>> start DATA RECORDS

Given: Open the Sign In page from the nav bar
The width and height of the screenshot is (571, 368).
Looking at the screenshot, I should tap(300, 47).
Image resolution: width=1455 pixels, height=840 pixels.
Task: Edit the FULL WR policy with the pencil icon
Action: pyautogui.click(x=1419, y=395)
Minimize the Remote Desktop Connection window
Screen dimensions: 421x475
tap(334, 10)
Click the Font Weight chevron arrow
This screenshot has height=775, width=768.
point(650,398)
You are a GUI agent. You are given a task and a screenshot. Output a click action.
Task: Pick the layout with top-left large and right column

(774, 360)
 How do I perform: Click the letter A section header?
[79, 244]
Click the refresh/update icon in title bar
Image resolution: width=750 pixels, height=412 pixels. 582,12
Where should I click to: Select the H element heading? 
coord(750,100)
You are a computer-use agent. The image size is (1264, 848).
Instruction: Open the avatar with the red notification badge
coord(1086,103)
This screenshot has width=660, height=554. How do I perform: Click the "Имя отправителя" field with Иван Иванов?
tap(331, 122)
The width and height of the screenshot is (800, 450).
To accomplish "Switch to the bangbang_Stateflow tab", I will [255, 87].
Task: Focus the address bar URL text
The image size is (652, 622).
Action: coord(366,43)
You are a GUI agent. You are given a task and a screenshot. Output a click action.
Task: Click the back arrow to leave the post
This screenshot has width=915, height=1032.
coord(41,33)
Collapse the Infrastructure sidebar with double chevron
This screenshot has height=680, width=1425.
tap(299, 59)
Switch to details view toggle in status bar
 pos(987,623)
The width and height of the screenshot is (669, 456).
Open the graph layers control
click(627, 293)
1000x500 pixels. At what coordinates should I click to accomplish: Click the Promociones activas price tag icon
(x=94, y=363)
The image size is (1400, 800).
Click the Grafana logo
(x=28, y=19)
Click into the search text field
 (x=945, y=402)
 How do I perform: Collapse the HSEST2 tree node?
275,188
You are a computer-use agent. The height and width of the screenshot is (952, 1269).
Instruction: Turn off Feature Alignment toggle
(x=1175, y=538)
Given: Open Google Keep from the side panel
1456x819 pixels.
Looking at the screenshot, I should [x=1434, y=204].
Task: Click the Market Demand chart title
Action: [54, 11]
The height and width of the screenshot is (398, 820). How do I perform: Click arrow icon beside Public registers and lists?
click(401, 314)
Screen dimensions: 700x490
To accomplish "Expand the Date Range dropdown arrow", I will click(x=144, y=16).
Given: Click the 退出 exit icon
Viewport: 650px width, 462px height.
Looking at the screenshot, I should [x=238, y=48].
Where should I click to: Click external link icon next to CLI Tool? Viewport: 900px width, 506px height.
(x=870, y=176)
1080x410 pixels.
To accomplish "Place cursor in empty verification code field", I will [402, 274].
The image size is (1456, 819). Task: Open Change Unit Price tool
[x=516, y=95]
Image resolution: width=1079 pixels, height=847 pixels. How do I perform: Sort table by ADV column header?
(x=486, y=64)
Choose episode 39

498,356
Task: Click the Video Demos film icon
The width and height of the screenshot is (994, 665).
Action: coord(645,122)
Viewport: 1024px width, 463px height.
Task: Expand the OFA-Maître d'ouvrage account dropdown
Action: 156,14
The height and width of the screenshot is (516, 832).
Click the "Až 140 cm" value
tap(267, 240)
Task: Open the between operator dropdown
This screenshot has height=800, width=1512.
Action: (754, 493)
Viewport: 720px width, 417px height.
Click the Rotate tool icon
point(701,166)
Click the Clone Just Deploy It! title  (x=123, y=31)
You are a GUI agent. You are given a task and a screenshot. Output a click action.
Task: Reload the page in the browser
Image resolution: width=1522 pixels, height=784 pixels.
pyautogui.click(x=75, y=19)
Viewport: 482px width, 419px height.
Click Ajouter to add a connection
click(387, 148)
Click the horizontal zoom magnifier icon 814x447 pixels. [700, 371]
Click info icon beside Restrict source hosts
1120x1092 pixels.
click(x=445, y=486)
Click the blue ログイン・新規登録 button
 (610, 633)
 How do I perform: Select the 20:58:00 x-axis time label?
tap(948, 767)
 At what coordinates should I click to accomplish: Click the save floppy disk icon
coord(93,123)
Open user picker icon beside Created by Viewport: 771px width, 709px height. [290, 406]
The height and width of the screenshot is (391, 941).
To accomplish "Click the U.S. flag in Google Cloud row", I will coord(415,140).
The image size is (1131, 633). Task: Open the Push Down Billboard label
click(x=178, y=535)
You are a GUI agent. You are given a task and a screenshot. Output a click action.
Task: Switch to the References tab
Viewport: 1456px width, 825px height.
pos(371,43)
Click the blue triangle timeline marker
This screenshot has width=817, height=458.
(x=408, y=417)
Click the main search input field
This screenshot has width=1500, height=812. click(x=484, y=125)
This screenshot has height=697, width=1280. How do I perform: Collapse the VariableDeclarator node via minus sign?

>> end DATA RECORDS

**WHAT THE TASK ASKS:**
Arrange the lines of the items above as a numbered list, from the line containing "Click the refresh/update icon in title bar" through the line containing "will [255, 87].", leaving out any blank lines.

**SOLUTION FOR THIS TASK:**
1. Click the refresh/update icon in title bar
2. Image resolution: width=750 pixels, height=412 pixels. 582,12
3. Where should I click to: Select the H element heading? 
4. coord(750,100)
5. You are a computer-use agent. The image size is (1264, 848).
6. Instruction: Open the avatar with the red notification badge
7. coord(1086,103)
8. This screenshot has width=660, height=554. How do I perform: Click the "Имя отправителя" field with Иван Иванов?
9. tap(331, 122)
10. The width and height of the screenshot is (800, 450).
11. To accomplish "Switch to the bangbang_Stateflow tab", I will [255, 87].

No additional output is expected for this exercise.